Il fatto che birra e birrai si diffondano con propulsione inarrestabile nella metà del millennio scorso, non mette certo fine, però, all’epopea delle birre conventuali. Ancora nel XVI secolo in Francia la birra destinata ai frati viene chiamata “birra dei Padri” mentre quella per le suore, più leggera ma sempre abbondante, è la birra “di convento”. In Germania la birra attraversa tutti gli strati sociali. E la penetrazione è talmente forte che è qui che nascono le “scuole” di maestri birrai, con tanto di “stages” per i produttori. Tra le migliori quella di Monaco, tuttora in attività.

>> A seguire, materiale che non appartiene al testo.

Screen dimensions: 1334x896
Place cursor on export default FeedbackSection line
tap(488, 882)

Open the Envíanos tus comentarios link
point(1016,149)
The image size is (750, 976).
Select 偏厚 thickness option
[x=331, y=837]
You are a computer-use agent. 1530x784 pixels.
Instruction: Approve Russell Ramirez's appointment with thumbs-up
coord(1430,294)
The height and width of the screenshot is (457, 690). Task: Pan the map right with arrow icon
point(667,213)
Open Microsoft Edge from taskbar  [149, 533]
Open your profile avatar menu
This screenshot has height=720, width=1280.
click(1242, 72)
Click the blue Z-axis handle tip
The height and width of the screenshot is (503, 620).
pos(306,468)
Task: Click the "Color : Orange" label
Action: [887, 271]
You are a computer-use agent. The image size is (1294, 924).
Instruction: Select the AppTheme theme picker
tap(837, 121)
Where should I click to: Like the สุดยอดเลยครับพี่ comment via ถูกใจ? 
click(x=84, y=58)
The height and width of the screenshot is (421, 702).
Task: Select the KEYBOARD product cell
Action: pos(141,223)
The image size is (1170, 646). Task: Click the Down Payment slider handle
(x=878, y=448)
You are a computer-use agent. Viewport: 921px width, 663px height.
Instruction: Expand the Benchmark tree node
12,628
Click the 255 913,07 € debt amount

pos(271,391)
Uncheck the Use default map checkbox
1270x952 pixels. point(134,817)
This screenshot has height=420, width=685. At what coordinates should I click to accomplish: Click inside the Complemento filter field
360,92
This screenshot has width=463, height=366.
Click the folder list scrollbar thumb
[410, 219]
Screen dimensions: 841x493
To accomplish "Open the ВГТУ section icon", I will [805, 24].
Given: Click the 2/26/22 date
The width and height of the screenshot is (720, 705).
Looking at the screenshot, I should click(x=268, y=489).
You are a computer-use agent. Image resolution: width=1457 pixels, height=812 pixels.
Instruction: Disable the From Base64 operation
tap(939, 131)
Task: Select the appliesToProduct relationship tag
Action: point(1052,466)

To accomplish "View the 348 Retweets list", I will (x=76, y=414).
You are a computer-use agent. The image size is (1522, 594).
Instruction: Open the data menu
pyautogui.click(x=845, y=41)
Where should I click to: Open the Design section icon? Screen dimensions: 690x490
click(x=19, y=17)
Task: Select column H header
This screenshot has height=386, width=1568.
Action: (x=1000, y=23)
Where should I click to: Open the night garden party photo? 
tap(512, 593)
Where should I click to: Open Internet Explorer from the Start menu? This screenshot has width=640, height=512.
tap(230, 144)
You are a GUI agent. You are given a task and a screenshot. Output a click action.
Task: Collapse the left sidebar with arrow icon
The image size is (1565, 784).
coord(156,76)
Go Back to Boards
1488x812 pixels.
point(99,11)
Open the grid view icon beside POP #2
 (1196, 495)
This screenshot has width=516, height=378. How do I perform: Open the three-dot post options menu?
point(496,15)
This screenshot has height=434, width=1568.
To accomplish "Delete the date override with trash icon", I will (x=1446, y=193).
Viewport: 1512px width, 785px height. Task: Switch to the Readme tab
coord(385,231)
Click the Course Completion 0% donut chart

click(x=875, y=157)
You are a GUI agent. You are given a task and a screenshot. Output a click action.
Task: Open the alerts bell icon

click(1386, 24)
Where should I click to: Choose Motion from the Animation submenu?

Gli Inglesi si distinguono invece - è il loro “sport” - per due caratteristiche: la velocissima diffusione delle birrerie, i pub, già migliaia nel 1300, e la strenua resistenza al luppolo, durata a lungo. E a questo punto la popolarità della birra in Europa è così alta e... redditizia che, a poco a poco, autorità e case regnanti iniziano a tassarla.



La birra varca l’Oceano nel 1620, insieme ai Padri Pellegrini. Destinazione: America. Questo è solo il primo episodio che vede la birra diventare bevanda alla quale non si può rinunciare. Il caso forse più eclatante rimane di stampo inglese: per non lasciare sprovvisti i propri coloni nelle Indie, arrivarono a produrre una birra assai luppolata (in modo tale da preservarsi più a lungo), che prende appunto il nome di IPA, India Pale Ale.

A partire dal 1700, poi, una serie mirabolante di scoperte inizia a cambiarne la sintassi produttiva. In ordine di apparizione citiamo il termometro di Fahrenheit (1714); l’idrometro di Marin (1768); la macchina a vapore di James Watt (1785); la macchina per tostare il malto di Daniel Wheeler (1817); il “raffreddatore del mosto” di Jean-Louis Baudelot (1856). E poi la macchina per il ghiaccio artificiale di Carré & Linde (1859), importante soprattutto per la possibilità di produrre birra tutto l’anno e per la nuova lavorazione detta a bassa fermentazione.

Nasce così la attuale Lager. E nasce allora (dalle scoperte di Pasteur) la possibilità di “pastorizzare” - volendo - ad alta temperatura la birra. Un ulteriore impulso alla preferenza verso birre sempre più chiare viene dalla diffusione delle bottiglie di vetro, iniziata a fine Ottocento, che le fanno apparire più invitanti in trasparenza. Ed eccoci quasi ai giorni nostri. Con il XX secolo la produzione industriale vede cambiare radicalmente i volumi di produzione e le regole: i birrifici tendono a concentrarsi, a unire le forze. Come le industrie di altri campi.